◆ CHALLENGES:
1. Please copy the bankruptcy opinion word for word, everything from "The Division now" down to "under § 523(a)(7).".
2. Answer these questions from the bankruptcy opinion:
(a) On what date was the trial held?
(b) How many years of experience did the Division's investigator have in his position?
(c) How many exhibits did the Court admit into evidence?

##### PASSAGE

MICHAEL B. KAPLAN, Bankruptcy Judge.
In this adversary proceeding, the State of New Jersey, Department of Labor & Workforce Development, Division of Unemployment and Disability Insurance, (referred to herein as "Plaintiff" or "the Division") seeks a determination that debts for unemployment benefit overpayments, penalties, and statutory interest owed by Jacquetta A. Gifford (the "Debtor" or "Defendant") are nondischargeable under § 523(a)(2)(A) and § 523(a)(7) of the Bankruptcy Code.
The Division now seeks a ruling that these debts are nondischargeable in the Debtor's chapter 7 case. Specifically, the Division asserts that the Debtor's failure to accurately report her part-time earnings constitutes intentional fraud and renders the debts resulting from the overpayments nondischargeable under § 523(a)(2)(A). The Division also seeks a determination that the statutory penalties assessed against the Debtor are nondischargeable under § 523(a)(7).
The Court has jurisdiction over this contested matter under 28 U.S.C. §§ 1334(a) and 157(a) and the Standing Order of the United States District Court dated July 10, 1984, as amended September 18, 2012, referring all bankruptcy cases to the bankruptcy court. This nondischargeable debt action is a statutory core proceeding and this court has constitutional authority to enter a final order. 28 U.S.C. § 157(b)(2)(I). Venue is proper in this Court pursuant to 28 U.S.C. §§ 1408 and 1409. The following constitutes the Court's finding of fact and conclusions of law as required by FED. R. BANKR. P. 7052.
At the trial held in this adversary proceeding on September 12, 2018, the Court heard testimony from the Debtor and one witness called by the Division: Mr. Umesh Naik, an investigator with the New Jersey Division of Unemployment and Disability Insurance, Bureau of Benefit Payment Control. Mr. Naik, with twelve years of experience in his position, testified with regard to the workings, practices and procedures of the Division, including the collection of data and maintenance of all records. He testified credibly as to the following material facts:
The Debtor also testified credibly, and her inability to demonstrate any meaningful error in the Division's recordation of her self-reported earnings is understandable, given the absence of any digital or paper receipts provided as part of the Division's use of the Local Office Online Payment System ("LOOPS"). However, the Debtor's lack of testimonial or documentary evidence leaves the Division's case unchallenged. Apart from questioning whether the Division should have continued paying her the higher benefits after having identified a wage-benefit conflict, and challenging the accuracy of the part-time income figures appearing in the LOOPS, the Debtor failed to offer any additional evidence or explanation for the discrepancies. The Court also admitted fourteen exhibits into evidence. The testimony and exhibits provided information about the general policies and procedures utilized by the Division, as well as the specific facts pertaining to the Debtor's application for benefits, gross income data as reported by TD Bank and the Division's ultimate determination that she was overpaid, together with the decision of the Appeal Tribunal.

##########
##### DATASET ENTRIES

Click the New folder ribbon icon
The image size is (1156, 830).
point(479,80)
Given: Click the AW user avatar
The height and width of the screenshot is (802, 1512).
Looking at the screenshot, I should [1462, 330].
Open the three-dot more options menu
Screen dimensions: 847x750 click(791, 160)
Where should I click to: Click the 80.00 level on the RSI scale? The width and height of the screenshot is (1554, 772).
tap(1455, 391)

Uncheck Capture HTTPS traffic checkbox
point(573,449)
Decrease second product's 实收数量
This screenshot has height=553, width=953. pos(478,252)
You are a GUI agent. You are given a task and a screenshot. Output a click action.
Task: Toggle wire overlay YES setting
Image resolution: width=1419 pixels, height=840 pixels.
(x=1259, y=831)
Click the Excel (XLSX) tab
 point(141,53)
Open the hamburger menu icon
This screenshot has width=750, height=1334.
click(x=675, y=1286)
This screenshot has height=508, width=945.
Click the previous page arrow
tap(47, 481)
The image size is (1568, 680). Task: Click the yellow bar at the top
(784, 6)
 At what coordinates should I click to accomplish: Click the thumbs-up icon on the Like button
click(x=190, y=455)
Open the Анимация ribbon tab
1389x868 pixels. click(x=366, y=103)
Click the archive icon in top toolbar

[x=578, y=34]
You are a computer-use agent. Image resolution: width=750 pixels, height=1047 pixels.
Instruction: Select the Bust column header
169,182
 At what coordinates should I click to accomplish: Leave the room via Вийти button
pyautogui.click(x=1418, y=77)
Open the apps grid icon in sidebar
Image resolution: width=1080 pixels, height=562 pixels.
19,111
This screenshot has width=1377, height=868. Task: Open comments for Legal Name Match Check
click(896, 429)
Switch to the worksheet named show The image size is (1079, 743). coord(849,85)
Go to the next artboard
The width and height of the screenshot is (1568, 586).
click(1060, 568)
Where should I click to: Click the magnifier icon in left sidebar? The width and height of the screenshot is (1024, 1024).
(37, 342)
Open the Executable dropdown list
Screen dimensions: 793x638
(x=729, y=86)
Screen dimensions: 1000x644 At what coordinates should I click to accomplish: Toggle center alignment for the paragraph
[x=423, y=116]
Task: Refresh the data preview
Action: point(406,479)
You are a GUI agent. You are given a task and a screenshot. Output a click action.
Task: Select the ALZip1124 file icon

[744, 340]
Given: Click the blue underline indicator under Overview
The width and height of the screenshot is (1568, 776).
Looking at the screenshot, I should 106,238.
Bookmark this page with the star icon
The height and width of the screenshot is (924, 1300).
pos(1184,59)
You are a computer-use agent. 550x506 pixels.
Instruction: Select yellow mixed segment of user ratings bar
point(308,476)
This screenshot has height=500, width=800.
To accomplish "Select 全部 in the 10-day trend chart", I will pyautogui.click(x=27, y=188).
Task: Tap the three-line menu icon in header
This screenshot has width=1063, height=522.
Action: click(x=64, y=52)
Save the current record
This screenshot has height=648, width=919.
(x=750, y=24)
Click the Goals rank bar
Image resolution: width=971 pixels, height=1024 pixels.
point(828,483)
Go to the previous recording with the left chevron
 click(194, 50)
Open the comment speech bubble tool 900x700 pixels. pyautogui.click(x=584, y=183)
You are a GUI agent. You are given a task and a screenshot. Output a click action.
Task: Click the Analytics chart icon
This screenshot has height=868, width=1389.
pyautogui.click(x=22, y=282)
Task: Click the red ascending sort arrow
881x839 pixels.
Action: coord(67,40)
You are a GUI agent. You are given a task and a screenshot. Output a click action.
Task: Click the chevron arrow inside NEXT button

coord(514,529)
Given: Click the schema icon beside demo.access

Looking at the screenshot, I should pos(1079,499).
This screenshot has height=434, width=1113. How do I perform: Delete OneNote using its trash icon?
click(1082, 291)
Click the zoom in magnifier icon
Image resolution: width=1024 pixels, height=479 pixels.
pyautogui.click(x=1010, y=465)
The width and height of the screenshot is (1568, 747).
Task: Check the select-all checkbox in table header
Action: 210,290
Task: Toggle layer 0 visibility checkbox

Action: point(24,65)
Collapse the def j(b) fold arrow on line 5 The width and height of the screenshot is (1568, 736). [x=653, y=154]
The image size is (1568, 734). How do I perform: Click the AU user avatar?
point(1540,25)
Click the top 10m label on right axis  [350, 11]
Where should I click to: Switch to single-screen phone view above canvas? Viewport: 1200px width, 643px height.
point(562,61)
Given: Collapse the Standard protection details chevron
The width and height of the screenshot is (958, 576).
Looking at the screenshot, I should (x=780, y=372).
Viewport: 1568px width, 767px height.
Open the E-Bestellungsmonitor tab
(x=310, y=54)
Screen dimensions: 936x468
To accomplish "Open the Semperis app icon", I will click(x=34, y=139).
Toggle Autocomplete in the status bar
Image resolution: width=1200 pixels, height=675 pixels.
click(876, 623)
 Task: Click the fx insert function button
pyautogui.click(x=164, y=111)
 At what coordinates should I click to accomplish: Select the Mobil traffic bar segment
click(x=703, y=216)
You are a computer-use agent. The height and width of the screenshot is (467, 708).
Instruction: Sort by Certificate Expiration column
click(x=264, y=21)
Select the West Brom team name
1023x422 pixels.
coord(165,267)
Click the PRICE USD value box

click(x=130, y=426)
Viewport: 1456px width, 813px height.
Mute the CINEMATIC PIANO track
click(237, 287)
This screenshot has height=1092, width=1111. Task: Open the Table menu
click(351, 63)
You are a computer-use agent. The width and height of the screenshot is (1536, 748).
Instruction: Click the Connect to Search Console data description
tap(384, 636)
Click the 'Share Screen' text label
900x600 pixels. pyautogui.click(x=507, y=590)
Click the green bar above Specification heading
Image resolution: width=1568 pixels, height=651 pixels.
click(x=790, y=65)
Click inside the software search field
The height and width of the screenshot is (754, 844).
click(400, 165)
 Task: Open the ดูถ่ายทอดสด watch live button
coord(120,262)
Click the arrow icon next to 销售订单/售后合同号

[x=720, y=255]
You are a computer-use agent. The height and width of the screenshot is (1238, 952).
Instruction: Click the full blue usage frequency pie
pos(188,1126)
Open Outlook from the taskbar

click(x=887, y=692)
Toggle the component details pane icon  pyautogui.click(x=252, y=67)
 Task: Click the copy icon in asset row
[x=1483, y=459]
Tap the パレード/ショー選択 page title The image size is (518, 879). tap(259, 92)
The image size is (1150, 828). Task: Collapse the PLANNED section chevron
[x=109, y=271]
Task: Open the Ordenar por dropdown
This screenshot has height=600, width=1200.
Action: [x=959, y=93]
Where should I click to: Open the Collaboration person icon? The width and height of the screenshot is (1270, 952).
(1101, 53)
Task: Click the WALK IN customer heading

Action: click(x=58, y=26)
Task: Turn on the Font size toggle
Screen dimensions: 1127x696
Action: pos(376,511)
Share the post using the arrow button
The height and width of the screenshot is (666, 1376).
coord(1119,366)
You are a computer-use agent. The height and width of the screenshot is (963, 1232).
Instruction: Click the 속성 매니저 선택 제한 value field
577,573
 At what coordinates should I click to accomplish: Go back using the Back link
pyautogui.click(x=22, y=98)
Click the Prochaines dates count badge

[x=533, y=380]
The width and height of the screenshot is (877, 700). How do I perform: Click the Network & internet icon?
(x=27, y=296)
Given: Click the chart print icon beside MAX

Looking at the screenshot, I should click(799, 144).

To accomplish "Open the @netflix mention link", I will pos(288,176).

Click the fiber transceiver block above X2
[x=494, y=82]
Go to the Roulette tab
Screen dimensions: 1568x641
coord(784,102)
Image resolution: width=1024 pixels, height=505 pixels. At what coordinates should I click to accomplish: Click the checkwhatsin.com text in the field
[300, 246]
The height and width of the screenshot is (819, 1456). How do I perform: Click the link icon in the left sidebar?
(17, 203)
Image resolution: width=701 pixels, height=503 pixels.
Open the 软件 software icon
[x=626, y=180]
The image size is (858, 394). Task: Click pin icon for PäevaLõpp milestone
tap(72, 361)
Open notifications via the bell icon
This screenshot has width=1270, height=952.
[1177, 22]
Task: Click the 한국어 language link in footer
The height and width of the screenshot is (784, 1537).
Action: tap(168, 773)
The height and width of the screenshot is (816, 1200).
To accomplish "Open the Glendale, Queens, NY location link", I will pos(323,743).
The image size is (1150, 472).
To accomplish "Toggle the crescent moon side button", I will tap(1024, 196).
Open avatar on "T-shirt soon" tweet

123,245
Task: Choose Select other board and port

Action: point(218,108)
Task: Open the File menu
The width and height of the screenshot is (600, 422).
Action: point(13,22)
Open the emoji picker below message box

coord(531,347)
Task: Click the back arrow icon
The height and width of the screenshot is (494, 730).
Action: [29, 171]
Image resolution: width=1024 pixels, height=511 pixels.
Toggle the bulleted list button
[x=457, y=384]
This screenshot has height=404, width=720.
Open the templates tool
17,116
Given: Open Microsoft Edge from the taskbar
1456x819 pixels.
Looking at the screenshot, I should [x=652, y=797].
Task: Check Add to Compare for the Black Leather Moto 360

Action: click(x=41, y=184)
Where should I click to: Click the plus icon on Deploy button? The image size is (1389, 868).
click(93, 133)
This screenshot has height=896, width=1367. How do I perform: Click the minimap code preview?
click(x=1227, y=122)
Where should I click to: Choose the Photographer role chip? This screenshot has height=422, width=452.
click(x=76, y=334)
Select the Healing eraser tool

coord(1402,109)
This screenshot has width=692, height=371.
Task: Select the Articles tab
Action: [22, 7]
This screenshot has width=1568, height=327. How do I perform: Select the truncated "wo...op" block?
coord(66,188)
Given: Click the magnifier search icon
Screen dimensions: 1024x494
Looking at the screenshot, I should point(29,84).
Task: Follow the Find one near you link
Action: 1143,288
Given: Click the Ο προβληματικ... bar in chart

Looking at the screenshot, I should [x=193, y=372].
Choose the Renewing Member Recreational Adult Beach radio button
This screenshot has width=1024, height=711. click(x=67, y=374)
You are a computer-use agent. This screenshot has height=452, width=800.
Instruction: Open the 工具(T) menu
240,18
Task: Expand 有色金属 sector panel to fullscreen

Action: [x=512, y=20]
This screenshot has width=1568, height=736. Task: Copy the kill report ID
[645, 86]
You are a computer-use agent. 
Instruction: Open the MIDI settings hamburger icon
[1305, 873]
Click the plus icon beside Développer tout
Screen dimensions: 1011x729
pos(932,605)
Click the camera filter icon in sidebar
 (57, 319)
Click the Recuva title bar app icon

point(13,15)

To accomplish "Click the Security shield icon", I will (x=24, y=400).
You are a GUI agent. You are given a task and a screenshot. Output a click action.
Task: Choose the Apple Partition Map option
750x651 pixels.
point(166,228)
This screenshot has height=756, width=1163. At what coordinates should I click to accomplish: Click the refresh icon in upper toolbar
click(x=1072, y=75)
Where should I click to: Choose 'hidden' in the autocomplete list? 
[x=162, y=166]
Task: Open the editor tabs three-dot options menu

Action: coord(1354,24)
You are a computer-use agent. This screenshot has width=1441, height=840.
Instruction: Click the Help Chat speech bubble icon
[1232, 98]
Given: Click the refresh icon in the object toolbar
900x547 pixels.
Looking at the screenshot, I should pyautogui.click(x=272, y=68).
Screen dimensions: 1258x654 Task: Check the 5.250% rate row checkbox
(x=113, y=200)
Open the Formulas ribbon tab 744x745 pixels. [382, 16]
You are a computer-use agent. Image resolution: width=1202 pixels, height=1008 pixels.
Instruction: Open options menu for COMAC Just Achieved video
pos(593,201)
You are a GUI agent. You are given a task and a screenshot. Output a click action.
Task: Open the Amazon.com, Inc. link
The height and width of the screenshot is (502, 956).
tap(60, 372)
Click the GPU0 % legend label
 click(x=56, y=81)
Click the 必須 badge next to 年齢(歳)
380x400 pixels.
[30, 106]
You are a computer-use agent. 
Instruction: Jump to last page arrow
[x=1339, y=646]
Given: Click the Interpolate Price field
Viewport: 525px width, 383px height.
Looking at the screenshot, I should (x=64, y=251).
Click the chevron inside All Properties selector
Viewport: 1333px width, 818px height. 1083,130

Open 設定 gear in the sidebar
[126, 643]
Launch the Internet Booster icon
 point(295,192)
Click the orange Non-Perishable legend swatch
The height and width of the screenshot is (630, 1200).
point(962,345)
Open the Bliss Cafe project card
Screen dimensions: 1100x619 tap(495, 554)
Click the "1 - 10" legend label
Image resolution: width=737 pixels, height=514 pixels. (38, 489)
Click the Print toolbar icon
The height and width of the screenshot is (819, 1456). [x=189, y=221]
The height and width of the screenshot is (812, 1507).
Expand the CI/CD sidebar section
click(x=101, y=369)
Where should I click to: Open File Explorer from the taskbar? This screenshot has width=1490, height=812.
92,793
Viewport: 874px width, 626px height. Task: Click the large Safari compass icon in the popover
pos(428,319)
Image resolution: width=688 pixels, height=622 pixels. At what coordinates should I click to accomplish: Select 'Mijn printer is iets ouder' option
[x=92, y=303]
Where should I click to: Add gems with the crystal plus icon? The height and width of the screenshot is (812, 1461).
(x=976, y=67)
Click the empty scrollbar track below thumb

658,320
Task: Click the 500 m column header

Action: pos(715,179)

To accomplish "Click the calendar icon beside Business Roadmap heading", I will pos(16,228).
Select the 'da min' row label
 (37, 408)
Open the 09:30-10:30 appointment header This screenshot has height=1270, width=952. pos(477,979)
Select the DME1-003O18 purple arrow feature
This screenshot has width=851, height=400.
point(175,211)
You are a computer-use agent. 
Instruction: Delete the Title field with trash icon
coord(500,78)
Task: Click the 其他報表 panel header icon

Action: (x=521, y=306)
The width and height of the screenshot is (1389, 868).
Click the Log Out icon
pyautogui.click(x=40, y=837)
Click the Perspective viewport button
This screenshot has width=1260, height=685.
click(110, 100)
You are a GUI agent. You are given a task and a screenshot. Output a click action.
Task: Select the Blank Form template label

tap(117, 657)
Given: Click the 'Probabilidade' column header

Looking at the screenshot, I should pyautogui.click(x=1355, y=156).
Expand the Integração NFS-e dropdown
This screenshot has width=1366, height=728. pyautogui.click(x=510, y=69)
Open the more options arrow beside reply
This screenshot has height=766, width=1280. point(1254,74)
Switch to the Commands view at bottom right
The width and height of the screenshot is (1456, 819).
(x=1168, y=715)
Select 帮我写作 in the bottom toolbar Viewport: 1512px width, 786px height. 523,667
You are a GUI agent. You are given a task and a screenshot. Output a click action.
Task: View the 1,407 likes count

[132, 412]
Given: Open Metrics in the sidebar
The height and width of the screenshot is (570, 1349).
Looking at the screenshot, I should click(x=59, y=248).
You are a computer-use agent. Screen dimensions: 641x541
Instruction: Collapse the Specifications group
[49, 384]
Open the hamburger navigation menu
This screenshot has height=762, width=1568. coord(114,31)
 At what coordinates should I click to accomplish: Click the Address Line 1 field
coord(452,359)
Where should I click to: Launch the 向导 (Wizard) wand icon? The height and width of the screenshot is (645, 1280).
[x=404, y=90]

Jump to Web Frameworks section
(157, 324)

##########

◆ EXPECTED ANSWERS:
1.
The Division now seeks a ruling that these debts are nondischargeable in the Debtor's chapter 7 case. Specifically, the Division asserts that the Debtor's failure to accurately report her part-time earnings constitutes intentional fraud and renders the debts resulting from the overpayments nondischargeable under § 523(a)(2)(A). The Division also seeks a determination that the statutory penalties assessed against the Debtor are nondischargeable under § 523(a)(7).

2.
(a) September 12, 2018
(b) Twelve
(c) Fourteen